Records drawn from a dataset:
------
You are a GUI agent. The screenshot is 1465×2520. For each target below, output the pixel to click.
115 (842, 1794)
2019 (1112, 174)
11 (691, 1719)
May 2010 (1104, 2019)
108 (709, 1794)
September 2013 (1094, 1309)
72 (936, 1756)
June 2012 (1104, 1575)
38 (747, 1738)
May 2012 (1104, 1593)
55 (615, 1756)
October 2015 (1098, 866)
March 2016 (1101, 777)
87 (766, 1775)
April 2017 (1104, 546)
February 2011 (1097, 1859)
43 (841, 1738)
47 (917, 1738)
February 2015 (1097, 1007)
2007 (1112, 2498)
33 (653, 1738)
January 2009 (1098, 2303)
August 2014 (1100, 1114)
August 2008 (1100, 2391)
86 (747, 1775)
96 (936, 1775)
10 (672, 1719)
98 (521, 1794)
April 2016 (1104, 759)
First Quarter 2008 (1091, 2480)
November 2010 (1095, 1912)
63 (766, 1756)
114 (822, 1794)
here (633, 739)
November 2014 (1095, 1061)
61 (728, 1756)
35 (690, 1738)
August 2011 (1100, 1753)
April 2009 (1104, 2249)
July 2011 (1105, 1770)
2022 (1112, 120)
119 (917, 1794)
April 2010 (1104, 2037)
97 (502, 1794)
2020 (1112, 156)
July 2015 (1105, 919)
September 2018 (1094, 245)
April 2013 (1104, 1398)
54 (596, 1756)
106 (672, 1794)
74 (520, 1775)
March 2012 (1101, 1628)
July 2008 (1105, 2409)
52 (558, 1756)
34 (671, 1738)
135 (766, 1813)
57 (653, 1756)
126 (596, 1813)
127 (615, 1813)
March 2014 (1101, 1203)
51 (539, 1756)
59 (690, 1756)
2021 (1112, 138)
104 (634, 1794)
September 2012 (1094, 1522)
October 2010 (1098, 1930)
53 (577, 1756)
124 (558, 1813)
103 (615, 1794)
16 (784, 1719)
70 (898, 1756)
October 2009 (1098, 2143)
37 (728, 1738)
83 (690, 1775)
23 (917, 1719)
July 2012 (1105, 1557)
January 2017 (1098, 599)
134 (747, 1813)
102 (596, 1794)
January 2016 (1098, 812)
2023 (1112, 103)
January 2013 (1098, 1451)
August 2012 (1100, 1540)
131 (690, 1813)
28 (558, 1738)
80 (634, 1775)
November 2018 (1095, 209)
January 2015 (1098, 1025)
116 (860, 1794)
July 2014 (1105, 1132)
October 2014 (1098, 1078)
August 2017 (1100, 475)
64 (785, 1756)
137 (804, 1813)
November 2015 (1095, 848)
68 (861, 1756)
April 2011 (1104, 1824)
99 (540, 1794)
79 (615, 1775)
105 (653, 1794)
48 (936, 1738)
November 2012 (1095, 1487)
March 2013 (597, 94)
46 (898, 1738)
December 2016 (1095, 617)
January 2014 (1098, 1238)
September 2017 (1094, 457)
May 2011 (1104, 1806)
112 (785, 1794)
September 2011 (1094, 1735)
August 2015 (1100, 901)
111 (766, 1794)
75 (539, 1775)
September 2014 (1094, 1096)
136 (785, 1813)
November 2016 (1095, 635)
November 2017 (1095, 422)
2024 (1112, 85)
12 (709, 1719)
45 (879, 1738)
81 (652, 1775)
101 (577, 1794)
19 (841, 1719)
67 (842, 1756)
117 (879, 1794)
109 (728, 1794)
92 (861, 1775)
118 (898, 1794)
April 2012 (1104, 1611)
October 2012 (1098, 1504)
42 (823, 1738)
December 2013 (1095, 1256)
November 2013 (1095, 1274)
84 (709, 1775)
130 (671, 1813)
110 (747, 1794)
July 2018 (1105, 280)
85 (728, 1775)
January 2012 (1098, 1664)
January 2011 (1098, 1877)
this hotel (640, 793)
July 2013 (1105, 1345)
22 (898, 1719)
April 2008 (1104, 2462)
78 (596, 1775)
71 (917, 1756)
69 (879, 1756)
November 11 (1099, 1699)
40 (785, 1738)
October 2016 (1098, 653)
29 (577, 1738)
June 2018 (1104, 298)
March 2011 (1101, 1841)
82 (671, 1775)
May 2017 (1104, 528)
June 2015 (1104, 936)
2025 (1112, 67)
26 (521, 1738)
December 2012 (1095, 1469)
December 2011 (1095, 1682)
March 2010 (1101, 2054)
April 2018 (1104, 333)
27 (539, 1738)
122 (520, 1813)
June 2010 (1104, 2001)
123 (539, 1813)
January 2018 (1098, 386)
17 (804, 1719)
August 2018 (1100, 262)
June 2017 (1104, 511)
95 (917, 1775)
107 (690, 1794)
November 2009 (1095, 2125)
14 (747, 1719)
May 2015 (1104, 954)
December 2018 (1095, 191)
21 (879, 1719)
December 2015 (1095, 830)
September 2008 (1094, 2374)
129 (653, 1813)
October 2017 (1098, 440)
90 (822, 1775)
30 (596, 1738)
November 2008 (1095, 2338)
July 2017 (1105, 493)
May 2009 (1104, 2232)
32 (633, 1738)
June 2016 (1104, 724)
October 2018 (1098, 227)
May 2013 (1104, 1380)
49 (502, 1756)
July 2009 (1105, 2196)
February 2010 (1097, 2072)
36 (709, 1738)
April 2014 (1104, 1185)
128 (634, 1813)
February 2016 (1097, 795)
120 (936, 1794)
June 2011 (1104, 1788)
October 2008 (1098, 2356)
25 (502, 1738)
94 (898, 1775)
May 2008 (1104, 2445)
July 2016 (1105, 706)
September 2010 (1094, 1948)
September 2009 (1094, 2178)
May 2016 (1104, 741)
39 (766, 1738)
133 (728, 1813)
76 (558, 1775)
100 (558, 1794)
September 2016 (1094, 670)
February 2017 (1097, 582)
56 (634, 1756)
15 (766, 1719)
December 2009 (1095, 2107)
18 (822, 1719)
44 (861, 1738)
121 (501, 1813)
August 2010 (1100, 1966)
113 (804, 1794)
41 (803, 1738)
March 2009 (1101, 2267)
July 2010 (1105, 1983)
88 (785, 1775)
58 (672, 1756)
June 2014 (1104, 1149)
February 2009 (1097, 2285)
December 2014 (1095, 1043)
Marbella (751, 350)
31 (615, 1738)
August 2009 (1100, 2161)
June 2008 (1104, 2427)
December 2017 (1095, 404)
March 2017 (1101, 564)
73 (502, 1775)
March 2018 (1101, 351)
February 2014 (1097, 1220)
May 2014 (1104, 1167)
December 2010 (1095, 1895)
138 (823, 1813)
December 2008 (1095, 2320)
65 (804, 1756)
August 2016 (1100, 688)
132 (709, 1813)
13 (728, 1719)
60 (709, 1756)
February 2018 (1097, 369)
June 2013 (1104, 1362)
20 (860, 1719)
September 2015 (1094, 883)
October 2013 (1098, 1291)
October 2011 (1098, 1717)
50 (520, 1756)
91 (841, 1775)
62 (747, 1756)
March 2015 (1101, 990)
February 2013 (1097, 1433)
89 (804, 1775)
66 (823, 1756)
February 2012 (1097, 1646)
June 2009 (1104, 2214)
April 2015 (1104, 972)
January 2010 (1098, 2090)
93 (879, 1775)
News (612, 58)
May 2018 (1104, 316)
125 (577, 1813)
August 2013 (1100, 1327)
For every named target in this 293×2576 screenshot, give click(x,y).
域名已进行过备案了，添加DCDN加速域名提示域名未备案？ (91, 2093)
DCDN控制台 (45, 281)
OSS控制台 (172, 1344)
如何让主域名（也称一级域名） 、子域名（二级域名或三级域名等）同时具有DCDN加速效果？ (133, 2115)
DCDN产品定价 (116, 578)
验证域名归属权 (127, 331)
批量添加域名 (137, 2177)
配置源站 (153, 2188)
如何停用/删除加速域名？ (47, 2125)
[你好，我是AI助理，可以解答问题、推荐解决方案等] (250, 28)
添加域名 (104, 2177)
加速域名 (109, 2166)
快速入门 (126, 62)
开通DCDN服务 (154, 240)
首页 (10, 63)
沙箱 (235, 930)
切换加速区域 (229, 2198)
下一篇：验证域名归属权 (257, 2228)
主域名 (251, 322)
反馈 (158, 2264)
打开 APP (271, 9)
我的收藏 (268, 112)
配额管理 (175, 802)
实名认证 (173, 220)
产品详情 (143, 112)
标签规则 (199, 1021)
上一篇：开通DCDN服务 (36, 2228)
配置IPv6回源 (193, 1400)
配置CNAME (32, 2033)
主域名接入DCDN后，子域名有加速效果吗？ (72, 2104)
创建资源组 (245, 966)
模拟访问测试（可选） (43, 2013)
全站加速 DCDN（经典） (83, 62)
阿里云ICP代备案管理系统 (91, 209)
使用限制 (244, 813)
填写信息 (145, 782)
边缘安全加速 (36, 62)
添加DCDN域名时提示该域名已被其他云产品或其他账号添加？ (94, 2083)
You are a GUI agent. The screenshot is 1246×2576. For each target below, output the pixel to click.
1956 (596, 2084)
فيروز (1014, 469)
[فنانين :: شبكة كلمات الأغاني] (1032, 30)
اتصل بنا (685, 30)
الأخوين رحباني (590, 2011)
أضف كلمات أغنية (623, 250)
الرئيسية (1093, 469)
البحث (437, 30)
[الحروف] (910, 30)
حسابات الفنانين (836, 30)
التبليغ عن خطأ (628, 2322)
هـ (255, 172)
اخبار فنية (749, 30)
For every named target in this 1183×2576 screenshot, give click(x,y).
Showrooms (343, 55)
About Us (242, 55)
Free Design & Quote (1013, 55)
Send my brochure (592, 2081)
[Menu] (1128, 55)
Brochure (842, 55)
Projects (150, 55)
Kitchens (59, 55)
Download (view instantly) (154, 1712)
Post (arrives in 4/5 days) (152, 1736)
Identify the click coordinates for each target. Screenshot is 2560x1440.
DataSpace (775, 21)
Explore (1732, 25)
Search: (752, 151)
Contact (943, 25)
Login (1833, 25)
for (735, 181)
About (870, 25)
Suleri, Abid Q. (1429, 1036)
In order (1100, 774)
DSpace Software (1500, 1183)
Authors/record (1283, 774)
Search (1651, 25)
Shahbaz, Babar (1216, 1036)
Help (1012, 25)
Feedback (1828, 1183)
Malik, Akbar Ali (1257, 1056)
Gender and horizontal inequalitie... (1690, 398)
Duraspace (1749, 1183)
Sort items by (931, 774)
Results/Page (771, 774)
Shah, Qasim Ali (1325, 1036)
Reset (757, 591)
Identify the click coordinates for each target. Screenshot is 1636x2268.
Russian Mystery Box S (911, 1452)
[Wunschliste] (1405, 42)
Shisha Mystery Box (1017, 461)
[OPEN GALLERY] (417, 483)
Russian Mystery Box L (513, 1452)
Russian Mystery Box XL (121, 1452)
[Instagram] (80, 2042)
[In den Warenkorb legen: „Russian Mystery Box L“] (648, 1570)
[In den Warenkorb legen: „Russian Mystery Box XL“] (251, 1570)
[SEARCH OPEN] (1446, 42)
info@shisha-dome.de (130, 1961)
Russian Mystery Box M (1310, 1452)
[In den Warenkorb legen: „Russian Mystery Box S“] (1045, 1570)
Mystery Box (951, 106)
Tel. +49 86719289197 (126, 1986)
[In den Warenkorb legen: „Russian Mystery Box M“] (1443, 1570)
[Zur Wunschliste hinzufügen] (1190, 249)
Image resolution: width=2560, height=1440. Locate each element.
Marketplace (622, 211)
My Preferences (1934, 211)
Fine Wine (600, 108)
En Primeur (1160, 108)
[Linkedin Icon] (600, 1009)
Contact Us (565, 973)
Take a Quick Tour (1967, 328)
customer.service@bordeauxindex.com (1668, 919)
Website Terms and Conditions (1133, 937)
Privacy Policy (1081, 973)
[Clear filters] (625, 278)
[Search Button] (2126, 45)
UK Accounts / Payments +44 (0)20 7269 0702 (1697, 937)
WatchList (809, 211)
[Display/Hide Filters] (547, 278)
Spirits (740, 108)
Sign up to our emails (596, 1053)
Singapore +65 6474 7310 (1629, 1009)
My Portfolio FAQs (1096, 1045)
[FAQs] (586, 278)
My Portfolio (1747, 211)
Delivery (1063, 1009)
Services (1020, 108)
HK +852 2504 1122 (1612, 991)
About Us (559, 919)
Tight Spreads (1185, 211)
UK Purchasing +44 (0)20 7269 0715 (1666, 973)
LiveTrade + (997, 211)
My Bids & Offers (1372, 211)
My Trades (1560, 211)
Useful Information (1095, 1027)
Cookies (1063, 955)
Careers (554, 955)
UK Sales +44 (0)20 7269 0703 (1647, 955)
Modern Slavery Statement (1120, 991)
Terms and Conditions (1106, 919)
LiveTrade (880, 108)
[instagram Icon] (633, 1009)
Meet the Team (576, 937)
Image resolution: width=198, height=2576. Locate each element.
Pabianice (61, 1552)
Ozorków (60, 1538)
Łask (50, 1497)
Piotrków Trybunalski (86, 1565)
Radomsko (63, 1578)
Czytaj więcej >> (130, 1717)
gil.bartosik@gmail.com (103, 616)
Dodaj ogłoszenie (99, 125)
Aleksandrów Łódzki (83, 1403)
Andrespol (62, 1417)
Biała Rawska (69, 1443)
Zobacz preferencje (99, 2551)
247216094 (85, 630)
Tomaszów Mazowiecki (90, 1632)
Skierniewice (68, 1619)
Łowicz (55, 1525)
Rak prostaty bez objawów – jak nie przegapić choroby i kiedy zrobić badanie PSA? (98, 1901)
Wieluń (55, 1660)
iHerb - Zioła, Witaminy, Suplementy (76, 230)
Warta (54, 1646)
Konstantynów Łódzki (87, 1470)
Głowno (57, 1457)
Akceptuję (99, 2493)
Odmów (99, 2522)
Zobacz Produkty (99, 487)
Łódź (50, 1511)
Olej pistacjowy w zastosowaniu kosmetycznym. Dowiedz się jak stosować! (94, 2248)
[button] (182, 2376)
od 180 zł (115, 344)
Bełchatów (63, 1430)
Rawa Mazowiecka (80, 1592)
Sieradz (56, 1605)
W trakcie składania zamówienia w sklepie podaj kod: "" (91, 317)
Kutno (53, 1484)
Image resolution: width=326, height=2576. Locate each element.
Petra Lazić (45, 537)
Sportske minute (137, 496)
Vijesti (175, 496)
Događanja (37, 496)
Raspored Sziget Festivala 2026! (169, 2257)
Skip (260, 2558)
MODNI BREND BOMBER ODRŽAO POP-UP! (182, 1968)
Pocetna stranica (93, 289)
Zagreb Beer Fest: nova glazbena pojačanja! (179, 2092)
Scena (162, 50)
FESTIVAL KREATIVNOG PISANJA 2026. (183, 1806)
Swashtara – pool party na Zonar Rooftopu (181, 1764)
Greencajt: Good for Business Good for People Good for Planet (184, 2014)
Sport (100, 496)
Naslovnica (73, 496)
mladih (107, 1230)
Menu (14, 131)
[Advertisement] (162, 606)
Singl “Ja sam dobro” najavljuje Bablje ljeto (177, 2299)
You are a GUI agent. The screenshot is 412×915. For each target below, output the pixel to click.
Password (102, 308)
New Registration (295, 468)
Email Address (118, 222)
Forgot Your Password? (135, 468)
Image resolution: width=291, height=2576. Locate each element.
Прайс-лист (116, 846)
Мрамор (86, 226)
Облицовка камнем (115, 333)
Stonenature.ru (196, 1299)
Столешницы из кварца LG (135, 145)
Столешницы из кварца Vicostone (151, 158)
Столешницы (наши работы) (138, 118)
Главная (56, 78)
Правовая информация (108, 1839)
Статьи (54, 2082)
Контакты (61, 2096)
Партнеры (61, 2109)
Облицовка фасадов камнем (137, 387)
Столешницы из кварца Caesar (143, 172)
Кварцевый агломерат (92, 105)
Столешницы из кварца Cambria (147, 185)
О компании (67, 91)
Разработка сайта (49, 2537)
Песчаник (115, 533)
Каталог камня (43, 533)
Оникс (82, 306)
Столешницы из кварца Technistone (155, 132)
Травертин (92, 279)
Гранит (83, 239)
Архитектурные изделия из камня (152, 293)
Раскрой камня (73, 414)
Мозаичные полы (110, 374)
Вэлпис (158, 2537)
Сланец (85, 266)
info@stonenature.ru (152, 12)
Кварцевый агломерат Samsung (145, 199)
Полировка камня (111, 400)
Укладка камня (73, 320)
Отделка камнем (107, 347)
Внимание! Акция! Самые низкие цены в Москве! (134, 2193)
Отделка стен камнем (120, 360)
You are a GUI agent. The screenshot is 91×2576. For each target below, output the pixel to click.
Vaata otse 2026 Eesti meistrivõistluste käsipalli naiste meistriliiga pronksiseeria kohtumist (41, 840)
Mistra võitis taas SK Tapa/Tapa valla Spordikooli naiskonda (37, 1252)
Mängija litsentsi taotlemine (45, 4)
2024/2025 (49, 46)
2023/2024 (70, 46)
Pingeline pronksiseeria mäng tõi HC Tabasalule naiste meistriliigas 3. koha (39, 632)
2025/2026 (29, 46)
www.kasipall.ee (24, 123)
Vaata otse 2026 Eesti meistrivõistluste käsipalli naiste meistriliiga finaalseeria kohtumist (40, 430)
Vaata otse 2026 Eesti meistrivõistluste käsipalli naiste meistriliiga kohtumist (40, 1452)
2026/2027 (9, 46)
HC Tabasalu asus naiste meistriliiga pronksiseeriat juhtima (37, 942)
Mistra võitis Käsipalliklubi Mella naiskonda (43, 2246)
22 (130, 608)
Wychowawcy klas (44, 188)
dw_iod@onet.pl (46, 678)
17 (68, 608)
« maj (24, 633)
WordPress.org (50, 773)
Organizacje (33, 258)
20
------
DESCRIPTION OF THE TASK: In the records above, find the line with "May 2017 (1104, 528)"; write out exactly that line and each one after it, stopping after the line with "November 2008 (1095, 2338)".

SOLUTION TO THIS TASK:
May 2017 (1104, 528)
June 2015 (1104, 936)
2025 (1112, 67)
26 (521, 1738)
December 2012 (1095, 1469)
December 2011 (1095, 1682)
March 2010 (1101, 2054)
April 2018 (1104, 333)
27 (539, 1738)
122 (520, 1813)
June 2010 (1104, 2001)
123 (539, 1813)
January 2018 (1098, 386)
17 (804, 1719)
August 2018 (1100, 262)
June 2017 (1104, 511)
95 (917, 1775)
107 (690, 1794)
November 2009 (1095, 2125)
14 (747, 1719)
May 2015 (1104, 954)
December 2018 (1095, 191)
21 (879, 1719)
December 2015 (1095, 830)
September 2008 (1094, 2374)
129 (653, 1813)
October 2017 (1098, 440)
90 (822, 1775)
30 (596, 1738)
November 2008 (1095, 2338)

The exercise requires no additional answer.